[REQUEST]
Could you output the entries from the line with "Task: Click where the two yellow curves cross" up to and including the line with "Action: pyautogui.click(x=736, y=216)" as a Markdown table with the columns Row and Line? Skip blank lines, and leave the pictures out.
◆ ◆ ◆ ◆ ◆ ◆ ◆
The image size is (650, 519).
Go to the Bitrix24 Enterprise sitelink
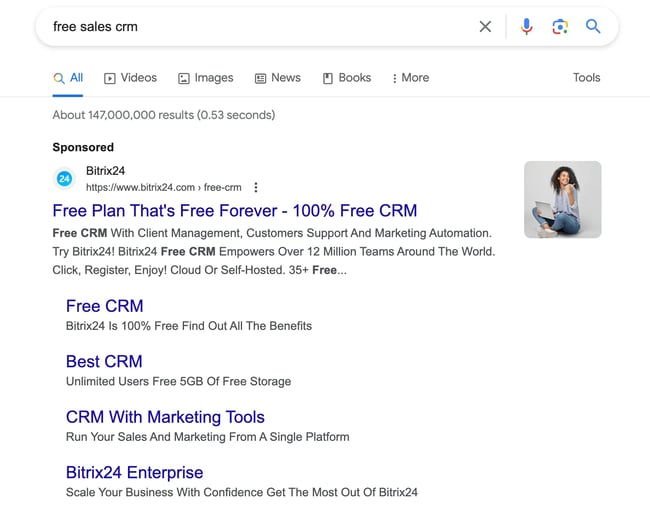pos(134,472)
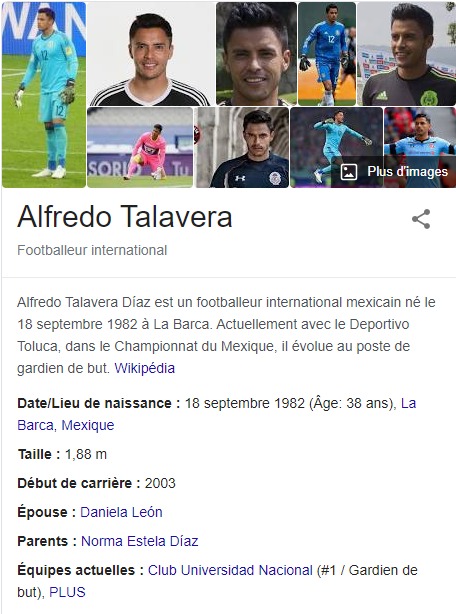The image size is (456, 614).
Task: Open the photo with Under Armour navy shirt
Action: pyautogui.click(x=242, y=148)
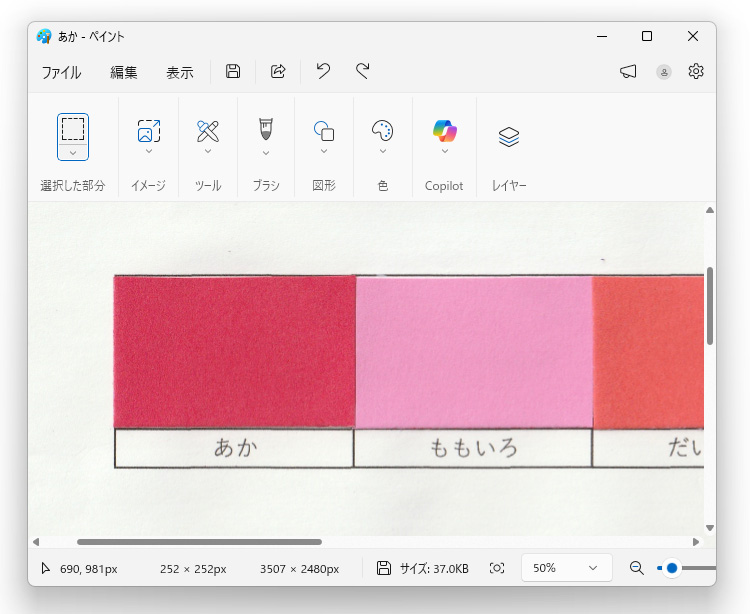Screen dimensions: 750x614
Task: Open the Colors palette icon
Action: pos(383,131)
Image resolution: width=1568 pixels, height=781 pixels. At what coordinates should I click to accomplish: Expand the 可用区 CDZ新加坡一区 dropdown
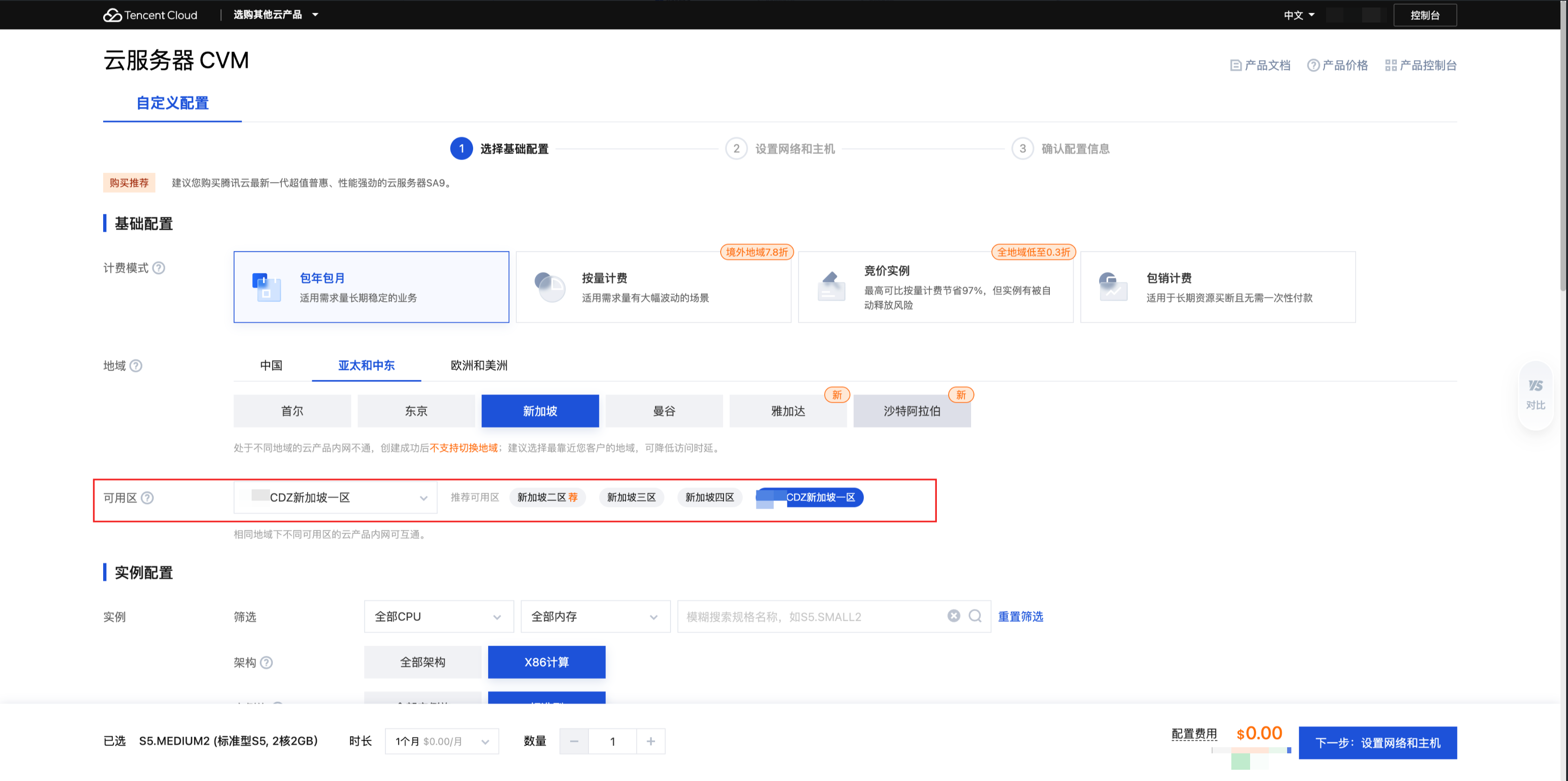335,498
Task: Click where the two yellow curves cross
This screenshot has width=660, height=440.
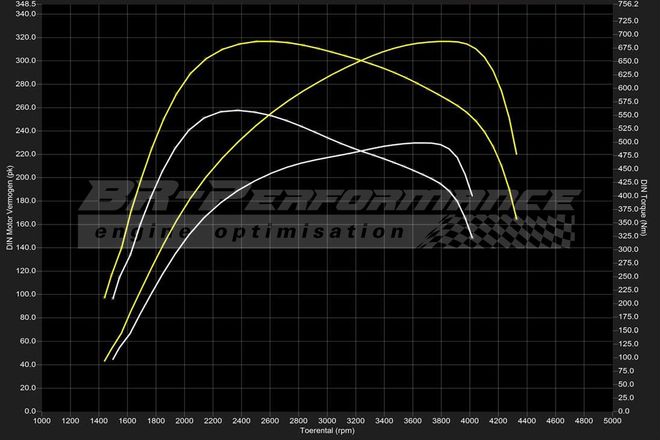Action: [361, 62]
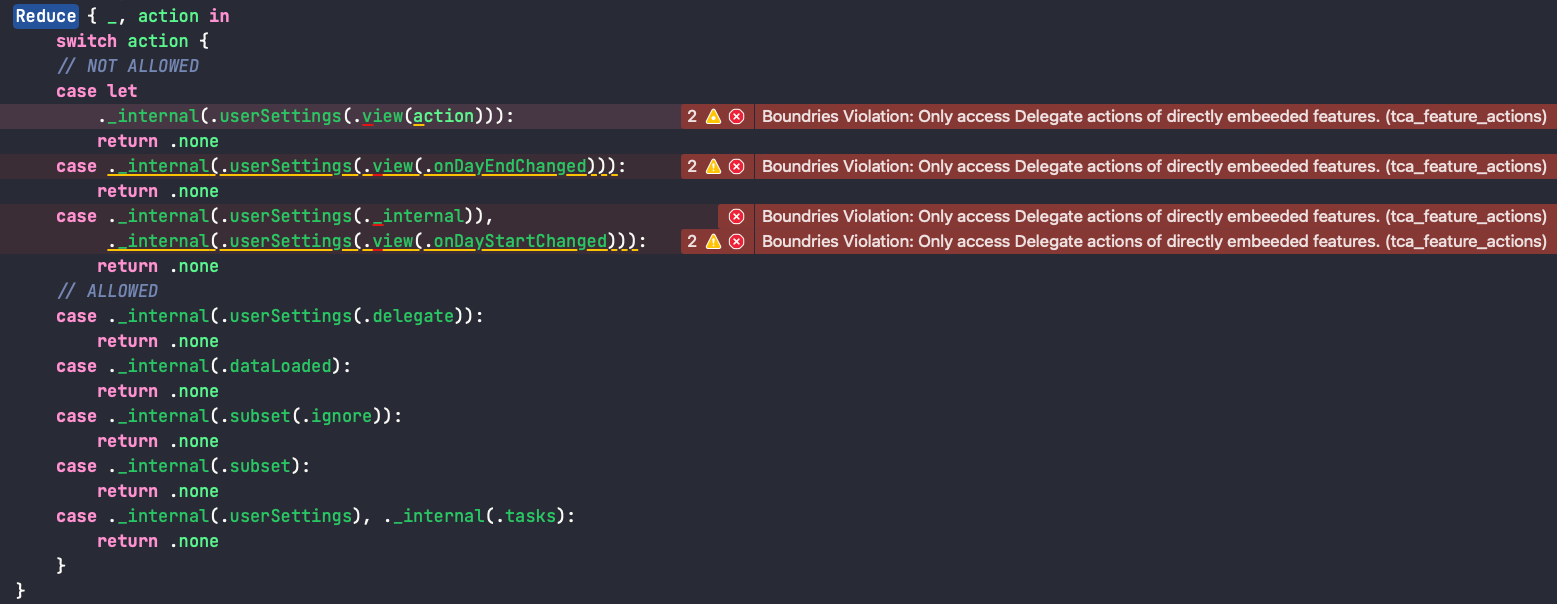Image resolution: width=1557 pixels, height=604 pixels.
Task: Click the error icon on the userSettings(._internal) line
Action: pyautogui.click(x=736, y=216)
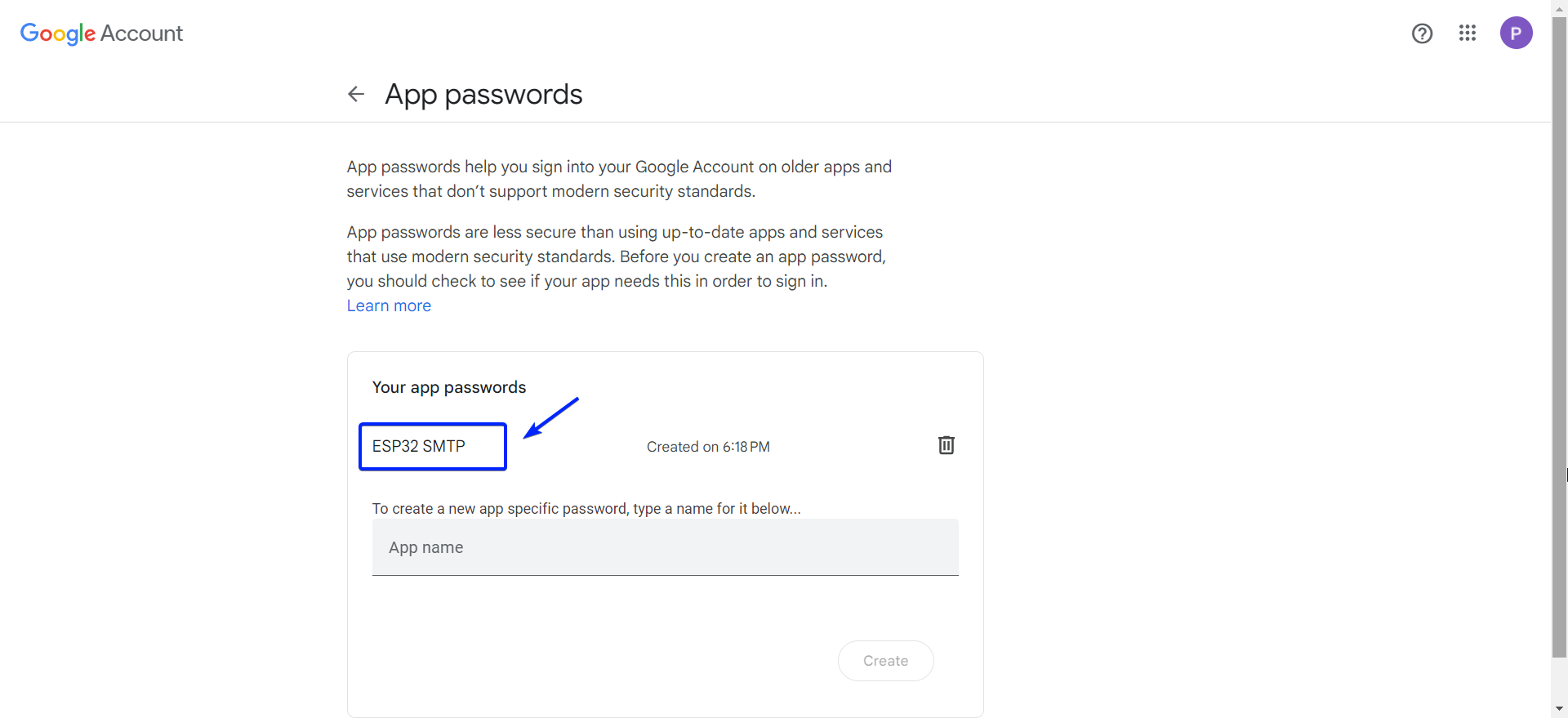Screen dimensions: 1568x718
Task: Click the scrollbar up arrow
Action: [x=1560, y=7]
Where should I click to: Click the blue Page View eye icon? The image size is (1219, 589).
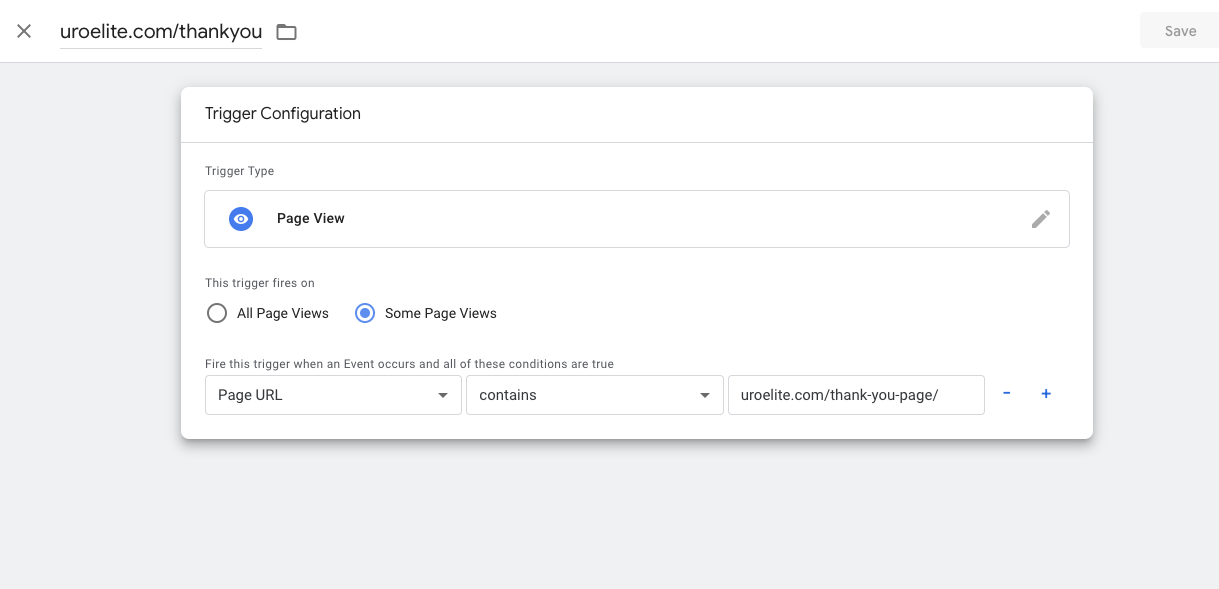(240, 219)
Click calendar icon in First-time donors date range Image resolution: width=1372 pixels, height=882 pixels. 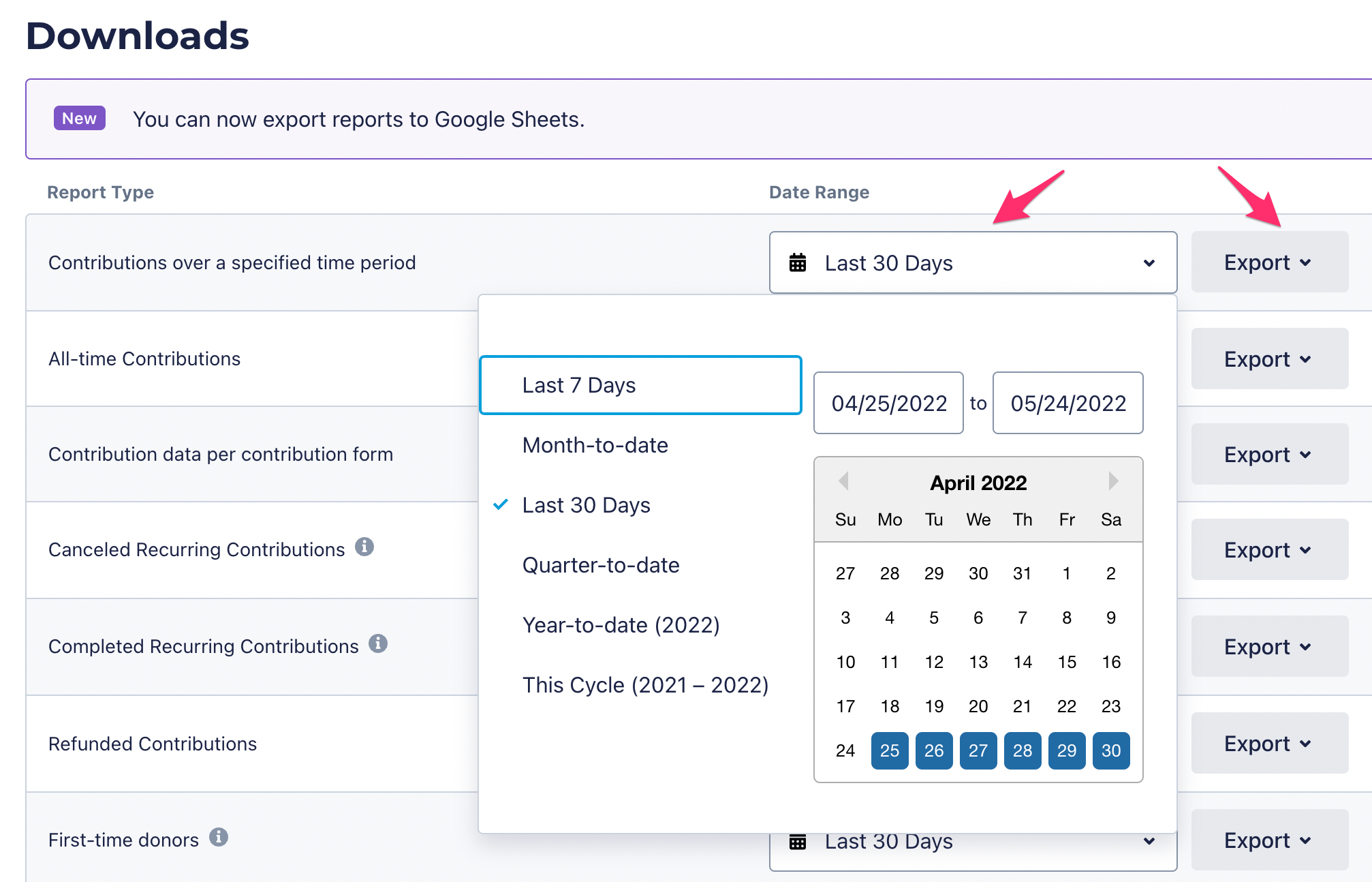[x=798, y=842]
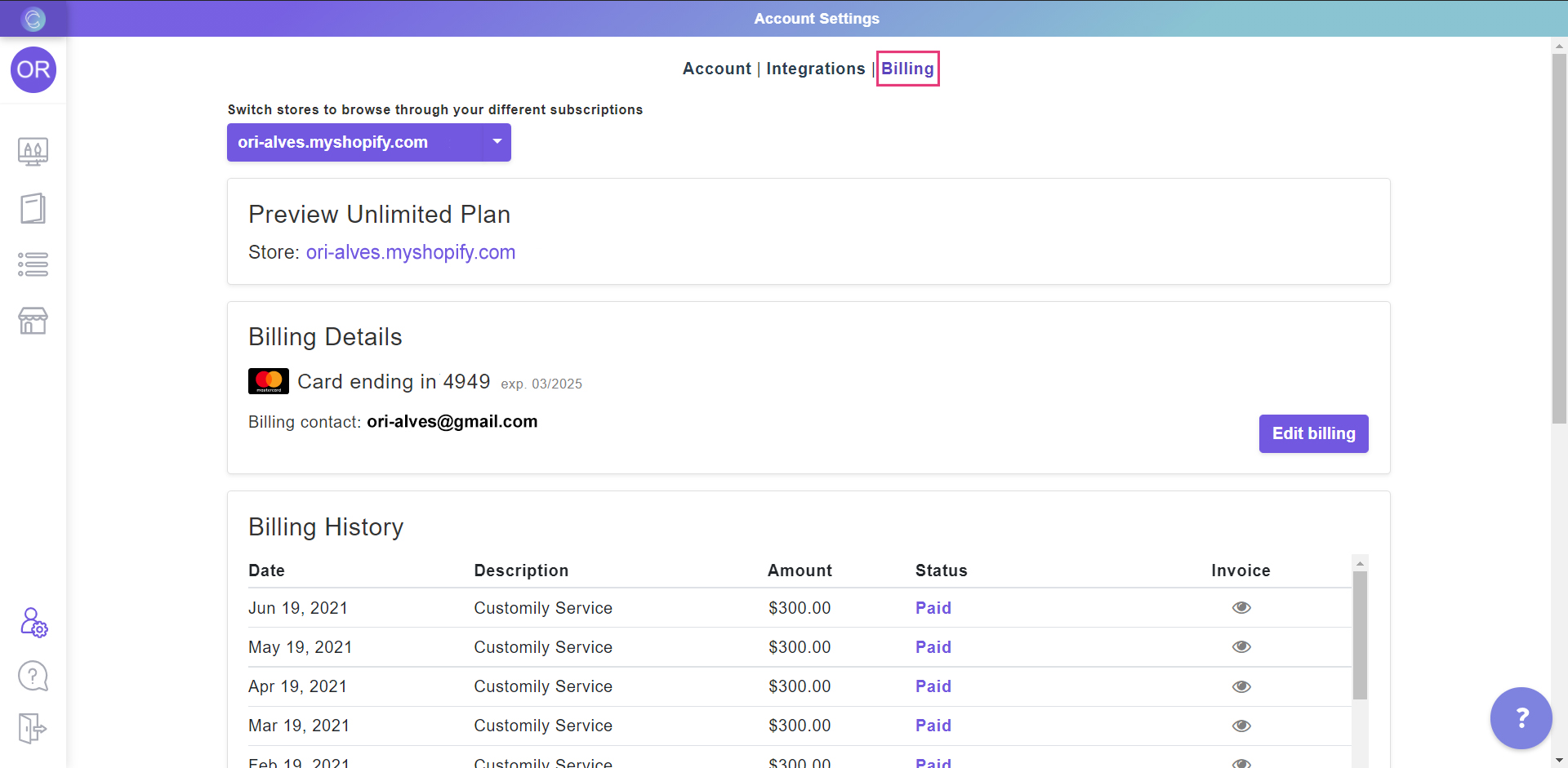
◆ ◆ ◆ ◆ ◆ ◆ ◆
[TASK SOLUTION]
| Row | Line |
|---|---|
| 1 | Task: Click where the two yellow curves cross |
| 2 | This screenshot has width=660, height=440. |
| 3 | Action: [361, 62] |
| 4 | Image resolution: width=1557 pixels, height=604 pixels. |
| 5 | Task: Click the error icon on the userSettings(._internal) line |
| 6 | Action: pyautogui.click(x=736, y=216) |